Polanski, who was not present at Tuesday’s hearing, faces charges that he defamed Lewis after she accused him of abusing her in the 1980s.
“He raped me,” Lewis said, explaining it had taken her time to put a name on the incident that occurred in Paris when she was 16.
At the time, “I wasn’t aware that what happened to me was a rape,” she said. But “I knew something felt wrong.”
Polanski, 90, is wanted in the United States over the rape of a 13-year-old in 1977 and faces several other accusations of sexual assault dating back decades and past the statute of limitations – all claims he has rejected. He fled to Europe in 1978.
The director’s films include Oscar-winning Rosemary’s Baby, Chinatown and The Pianist.
Lewis in 2010 accused Polanski of abusing her “in the worst possible way” as a 16-year-old in 1983 in Paris after she travelled there for a casting session. She appeared in his 1986 film Pirates.
The France-born filmmaker retorted that it was a “heinous lie” in a 2019 conversation with the Paris Match magazine.
According to Paris Match, he pulled out a copy of a 1999 article in now-defunct British tabloid newspaper News of the World, and quoted Lewis as saying in it: “I wanted to be his lover.”
Lewis has said the quotes attributed to her in that interview were not accurate.
She filed a complaint for defamation, and the film director was automatically charged under French law.
‘Nervous breakdown’
Lewis said the media coverage after she spoke out in 2010 had given her a “nervous breakdown”, and her then six-year-old son “had to change school because everybody read the articles”.
Polanski’s Paris Match interview was “the last drop”.
Stuart White, who wrote the 1999 News of the World article, was also present in court.

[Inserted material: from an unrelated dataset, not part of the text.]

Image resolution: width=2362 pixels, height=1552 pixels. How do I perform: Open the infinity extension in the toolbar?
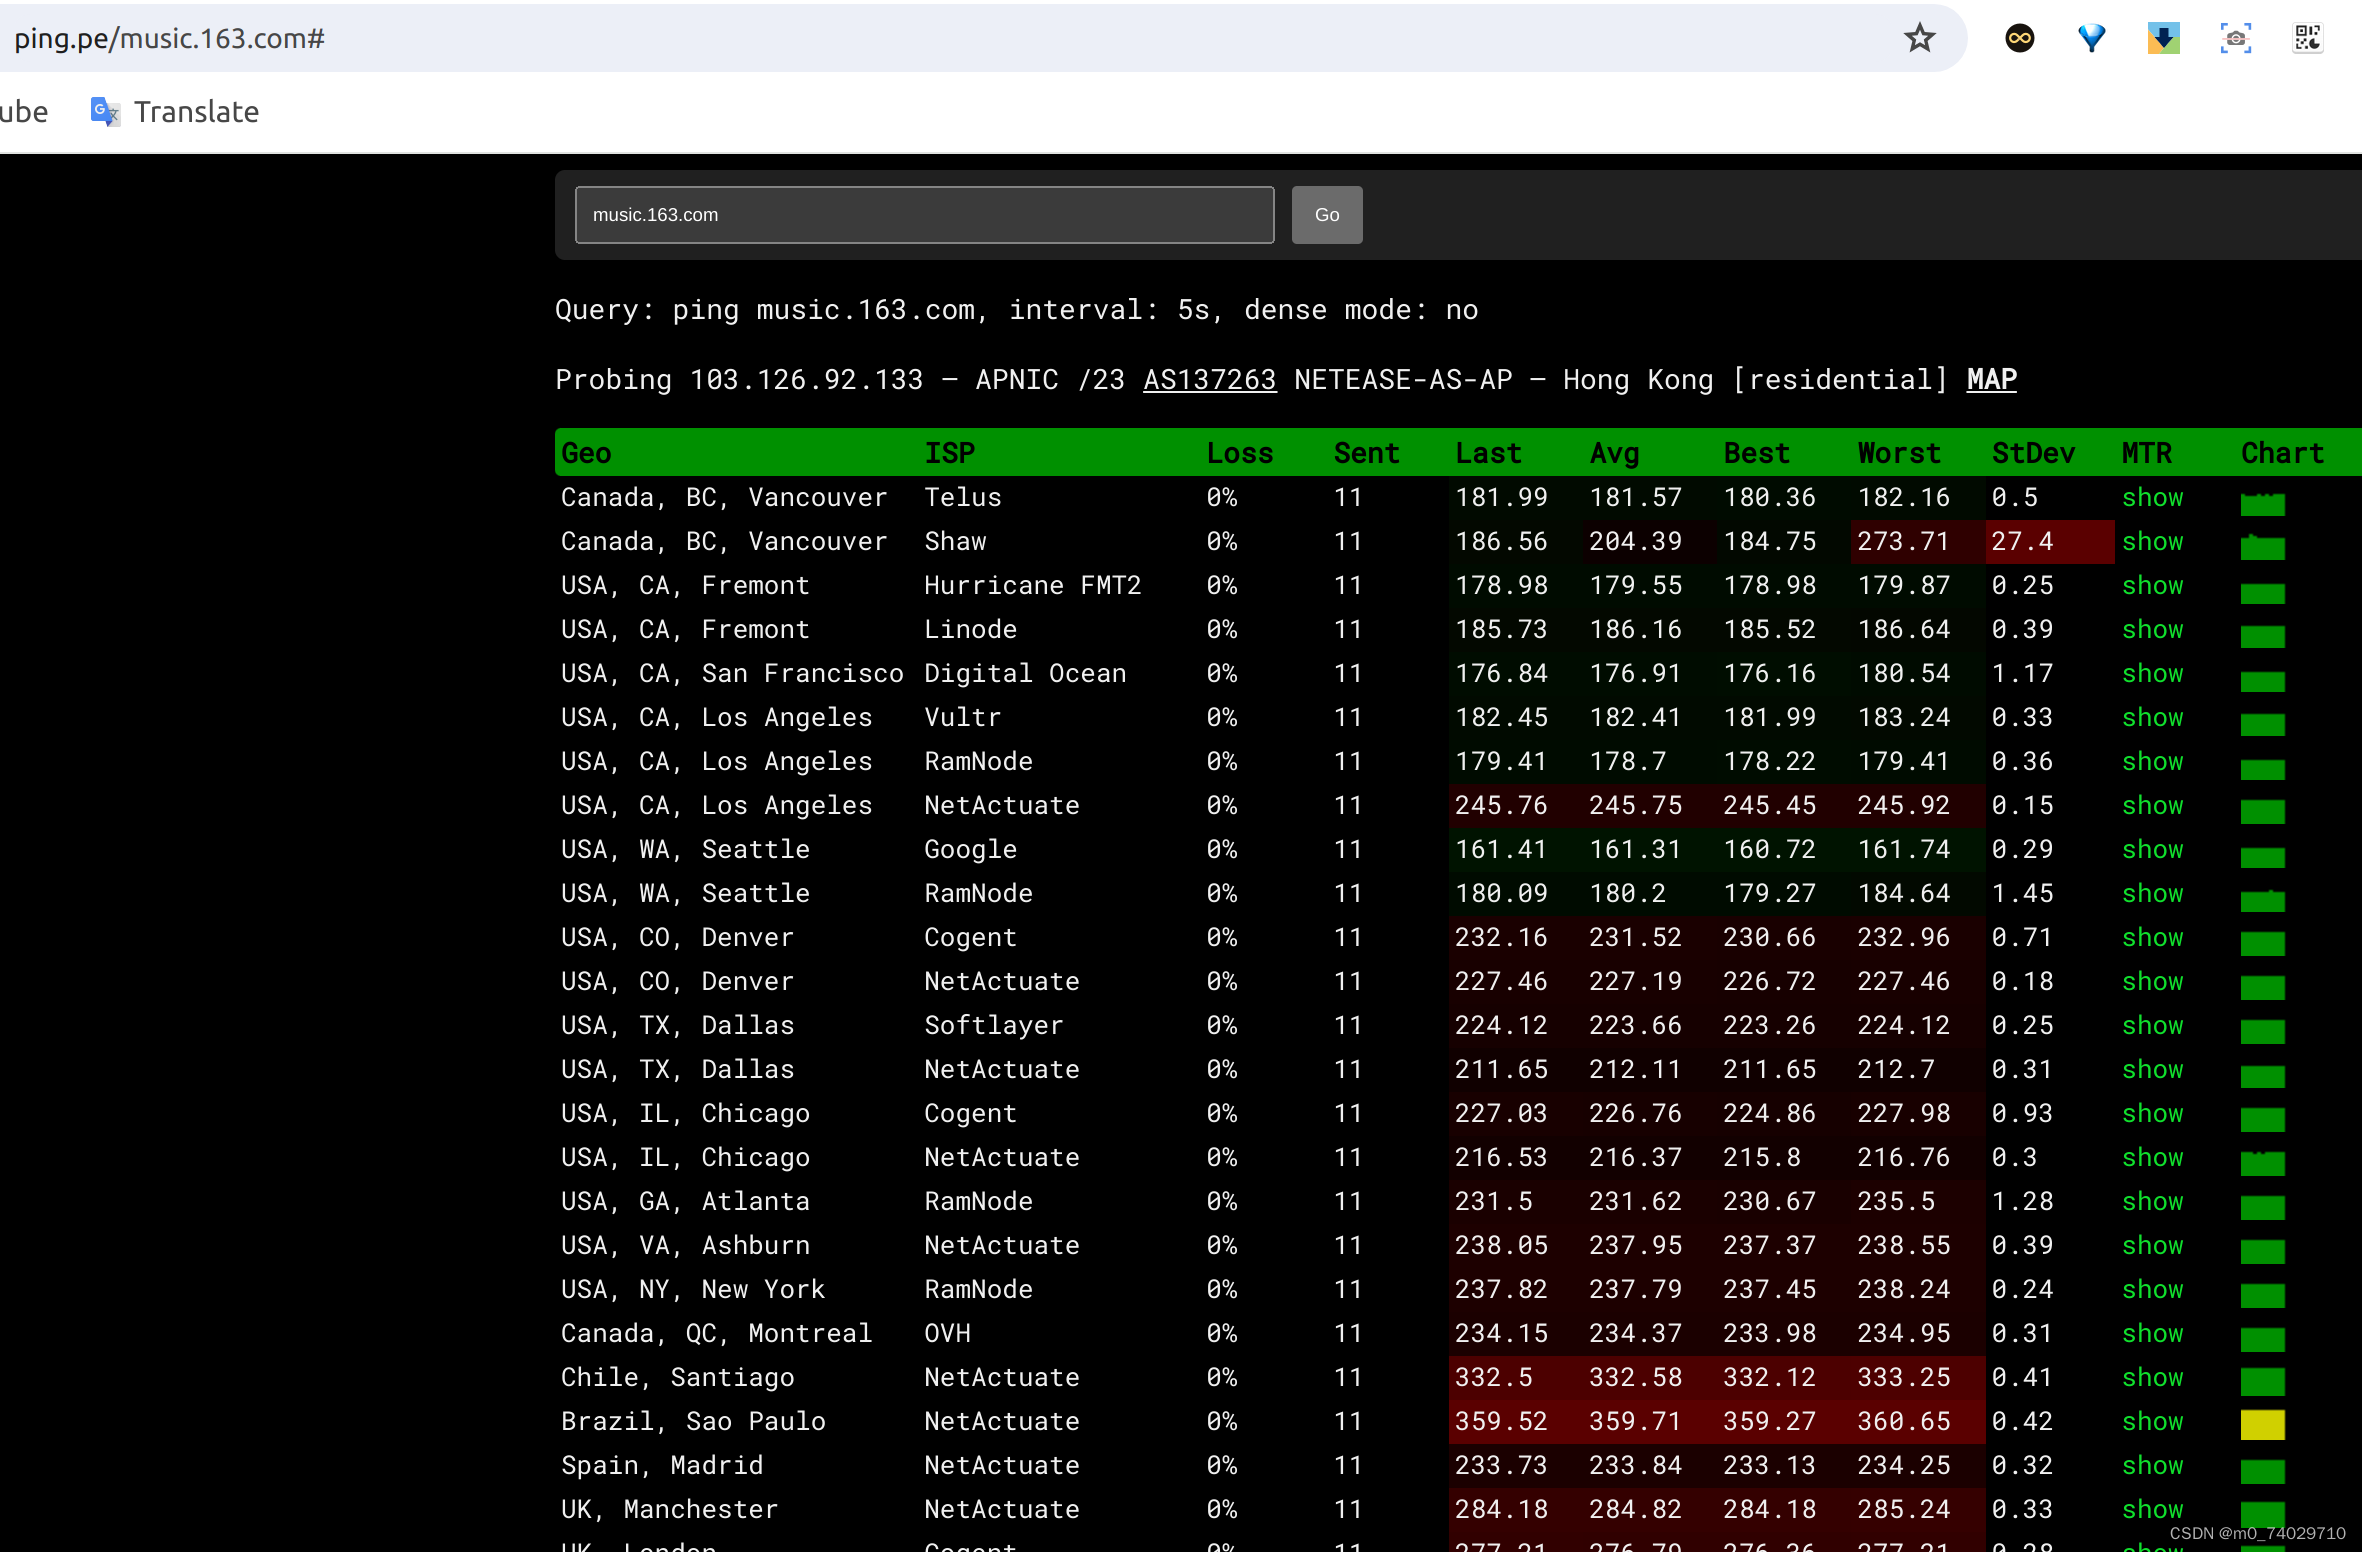click(x=2019, y=38)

“The interview I gave to Stuart White was not the interview that was in the newspaper,” Lewis said, adding she discovered the article only years later.
News of the World has previously been accused of libel and of fabricating quotes. It was forced to close in 2011 after its employees were accused of phone hacking in pursuit of stories.
White told the court that he interviewed Lewis twice after the paper paid 30,000 pounds ($38,000 at today’s rates) for exclusive rights.
He insisted she had agreed to a “vice girl” angle to the 1999 story, but said he could not remember if she had asked to approve the text before it was published.
“We saw it as a morality tale, a young woman used by evil men and women... this was the kind of stuff my paper loved,” White added.
In 2010, Lewis said she decided to speak out to counter suggestions from Polanski’s legal team that the 1977 rape case was an isolated incident.
She spoke in the Los Angeles offices of Gloria Allred, a high-profile attorney who has also represented women accusing US producer Harvey Weinstein, sitcom star Bill Cosby and former US president Donald Trump.
Polanski had been detained in Switzerland on a US-issued international warrant in 2009, and was under house arrest there at the time.
Switzerland eventually rejected the US extradition request.
Protest
France and Poland have also refused to extradite Polanski to the United States.
But plans for Polanski to preside over the Cesars, the French equivalent of the Oscars, were dropped in early 2017 under pressure from feminists.
Between 2017 and 2019, four other women came forward with claims that Polanski also abused them in the 1970s, three of them as minors. He has denied all allegations.
Among them, California artist Marianne Barnard accused him of sexually assaulting her in 1975 after asking her to pose naked when she was 10 years old.
At the 2020 Cesars ceremony, actress Adele Haenel walked out in protest at Polanski being awarded for his film An Officer and a Spy.
The director has in recent years kept a very low profile, his latest film The Palace premiering without him in Venice last summer.
The defamation trial comes as French cinema reels from accusations it has too long provided cover for abuse.